Did you disposal your mobile / laptop / drives data safely?
Old photos and videos can come back to haunt smartphone sellers.
When we looked at the different types and quantities of residual data found on the mobile devices, 1% of the total residual data was in the form of photos and videos. This may stem from the erroneous assumption that deleting a file means the file is gone. In truth, hitting the ‘delete’ button on photos and videos saved on mobile devices does not guarantee that photos and videos are securely removed from the device.
The information potentially gleaned from remaining photos and videos can be dangerous, especially if it falls into the wrong hands. Photos may contain very specific geolocation data about where they were taken. This means that not only the photos themselves but also the location data could be shared publicly, raising concern that a user’s location and actions are no longer private. Additionally, a skilled cyber criminal could use a tool like Photoshop to copy the faces of sellers onto other images or sites that are explicit or inappropriate in nature.
As Paul Henry, IT Security Consultant for Blancco Technology Group, explains, “Whether you’re an individual, a business or a government/state agency, failing to wipe information properly can have serious consequences. One of the more glaring discoveries from our study is that most people attempt in some way or another to delete their data from electronic equipment. But while those deletion methods are common and seem reliable, they aren’t always effective at removing data permanently and they don’t comply with regulatory standards. There’s no better example of this danger than the findings of a recent state audit, which found that 12 US state agencies responsible for handling taxes, programs for people with mental illness and driver’s licenses used inadequate methods to attempt to wipe information. The big lesson for both businesses and consumers is to understand which deletion methods are effective and comply with regulatory standards and, most importantly, to be cautious of blindly trusting that simply ‘deleting’ data will truly get rid of it for good.”
Data is difficult to delete and can easily resurface after mobile devices are resold
While over one-third (35 percent) of the second-hand mobile devices purchased contained data that was still intact, it is even more disturbing that 57 percent of the devices with residual data had a deletion attempt made on them. In fact, two of those devices still contained 179 texts, 252 instant messages, over 75 photos and two SMS messages. From that data, the identity of the original phone owners were discerned!
The takeaway is that not all mobile data erasure methods are effective at completely erasing data. Some of the methods commonly used still leave a significant amount of data. Additionally, failure to completely and properly wipe electronics could leave behind data as well. In the case of Android devices, ineffective deletion may occur because users assumed the factory reset would suffice in completely removing their data. The bottom line is information often considered ‘deleted’ (including external SD or SIM cards) by the examples noted in this study still leave a considerable amount of data intact.

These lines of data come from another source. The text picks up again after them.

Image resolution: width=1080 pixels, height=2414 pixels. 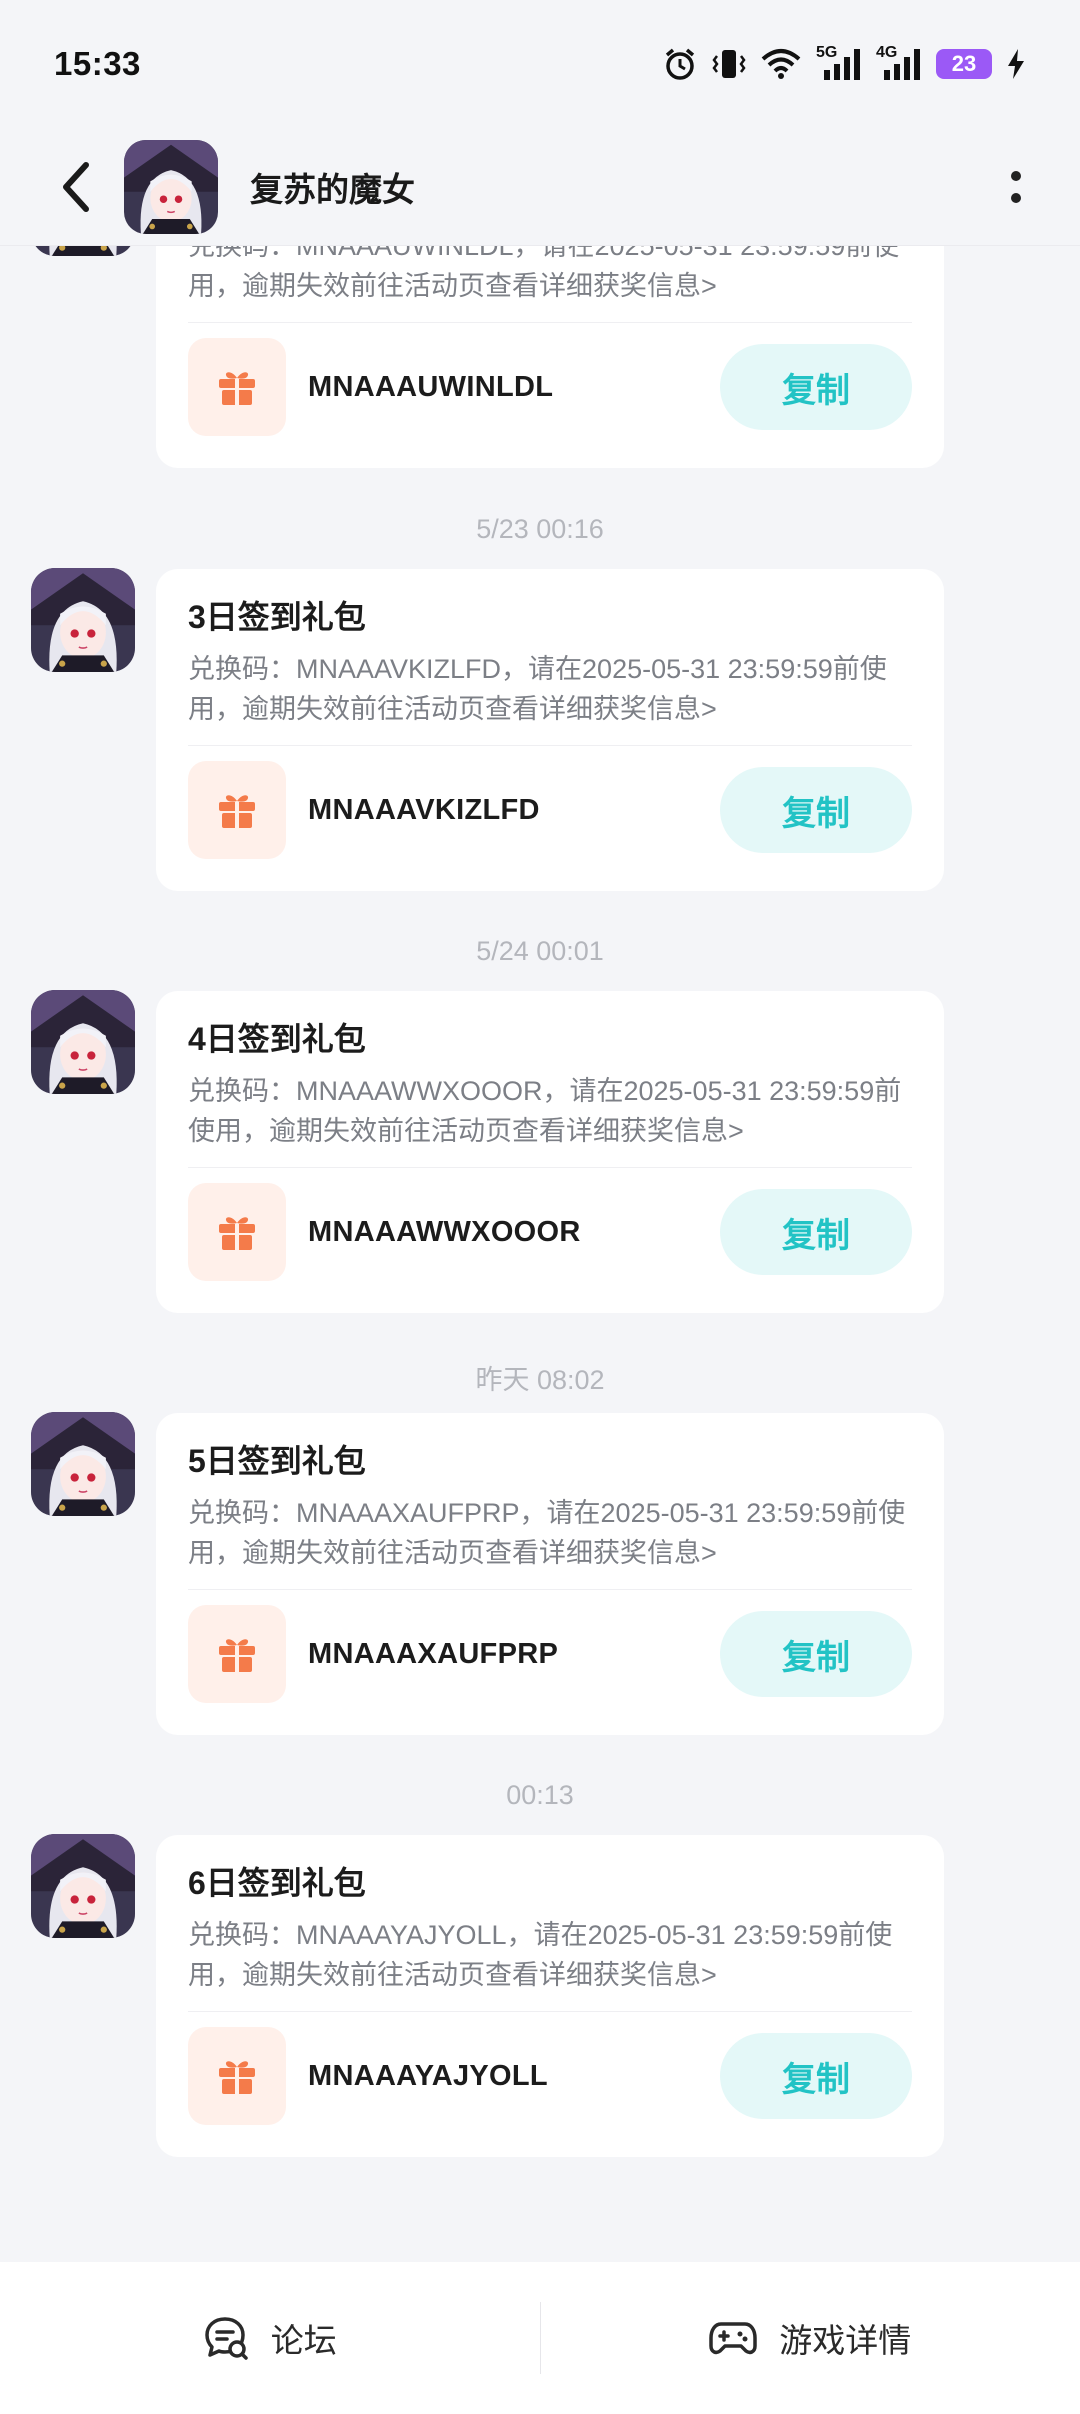 I want to click on card-title: 3日签到礼包, so click(x=277, y=617).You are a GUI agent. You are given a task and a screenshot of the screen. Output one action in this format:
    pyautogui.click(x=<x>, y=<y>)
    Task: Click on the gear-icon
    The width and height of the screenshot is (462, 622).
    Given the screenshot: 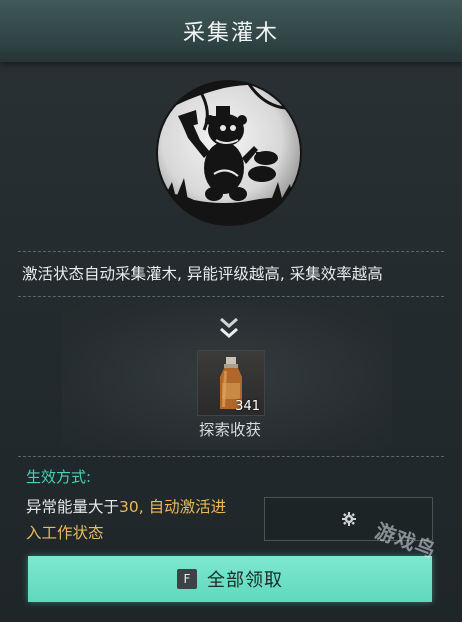 What is the action you would take?
    pyautogui.click(x=348, y=519)
    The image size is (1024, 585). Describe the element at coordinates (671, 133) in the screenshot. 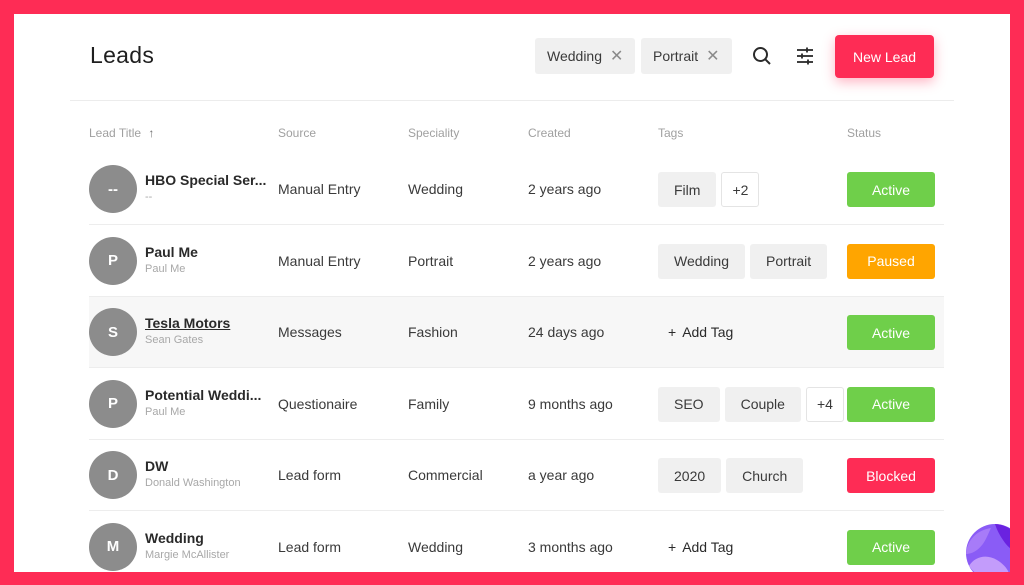

I see `column-header-tags: Tags` at that location. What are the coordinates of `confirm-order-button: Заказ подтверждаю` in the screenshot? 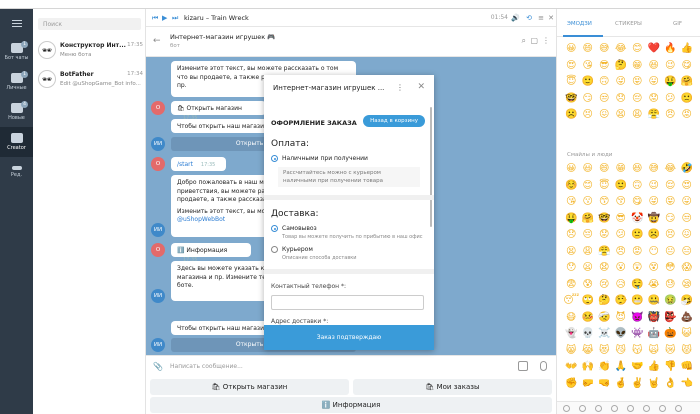 It's located at (349, 338).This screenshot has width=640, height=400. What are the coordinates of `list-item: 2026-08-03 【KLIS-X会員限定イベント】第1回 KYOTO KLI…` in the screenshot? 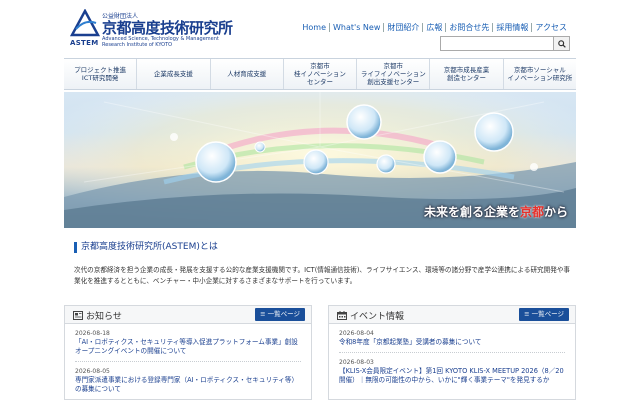 It's located at (452, 369).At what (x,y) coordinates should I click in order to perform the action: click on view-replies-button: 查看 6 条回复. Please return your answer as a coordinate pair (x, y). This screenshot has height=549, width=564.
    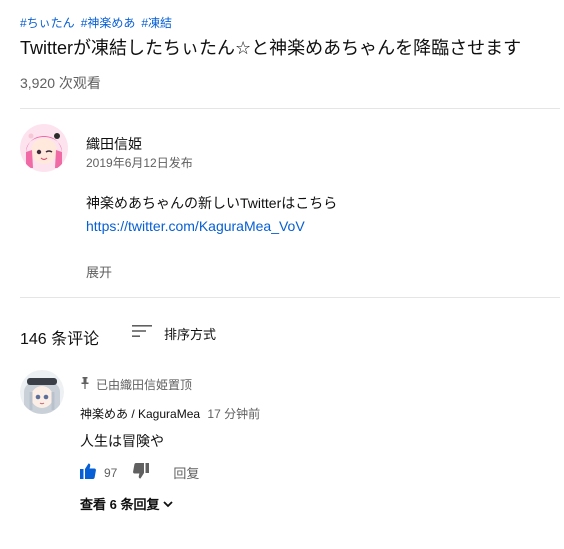
    Looking at the image, I should click on (127, 504).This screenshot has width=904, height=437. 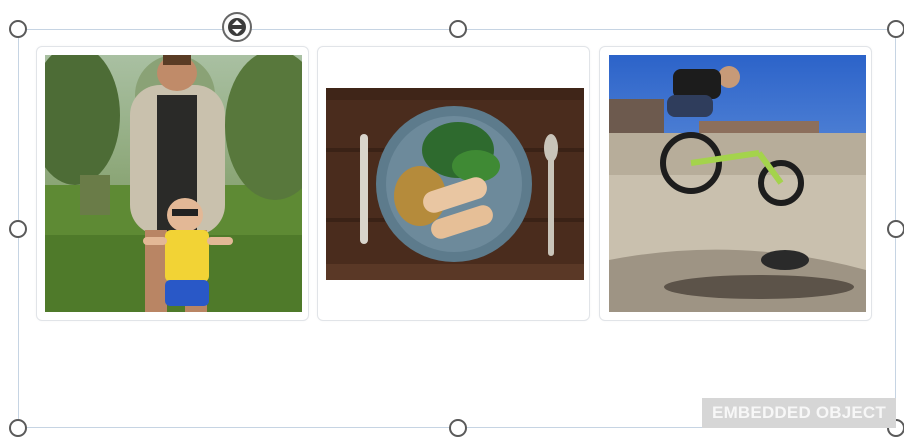 I want to click on resize-handle-bottom-left, so click(x=18, y=428).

In reality, manually deleting data or simply logging out of an app will not erase the data from the phone. Deleting data only removes the ability for the mobile device to find the data again. The data still remains and can be recovered. In order to make the data unrecoverable, it needs to be overwritten. Factory reset – a heavily relied upon deletion method – has been proven effective in some cases but not in others. Each device’s operating system is different and the same wiping method that works on iOS devices does not work on Android devices. These methods are not only specific to the operating system, but they are also unique to the device manufacturer and can vary by device model produced by the same manufacturer. If the factory reset applied is not completely effective, it is extremely easy to perform a simple Google search to find software that can quickly recover that data.
Basic file deletion commands leave users with a false sense of security
For hard disk drives and solid state drives found to have residual data, 75 percent showed that a deletion attempt was performed. Only 25 percent were resold without any deletion method applied to them. This demonstrates that sellers are attempting to permanently wipe data, but they are failing to use a fully effective solution. On four of the drives containing data, or 11 percent, only a basic delete was performed, meaning that the user simply deleted the file or sent it to the recycle bin. This type of deletion method made it easy to retrieve 100 percent of the data stored on the drives. To be specific, a total of 444,000 files were found on these four drives.
When you simply delete files from your HDD or SSD, the file data remains on the drive. In reality, you are only deleting the pointers to the data. Imagine your drive is like a library. To find the book you want, you get a reference number from the library’s database, which leads you to the section of the library where the book can be physically found. Imagine if the book was removed from the library’s database and pointers to its location no longer exist. The book still remains in the library, but it now becomes a case of using more sophisticated methods to locate it. This same analogy can be applied to deleting files.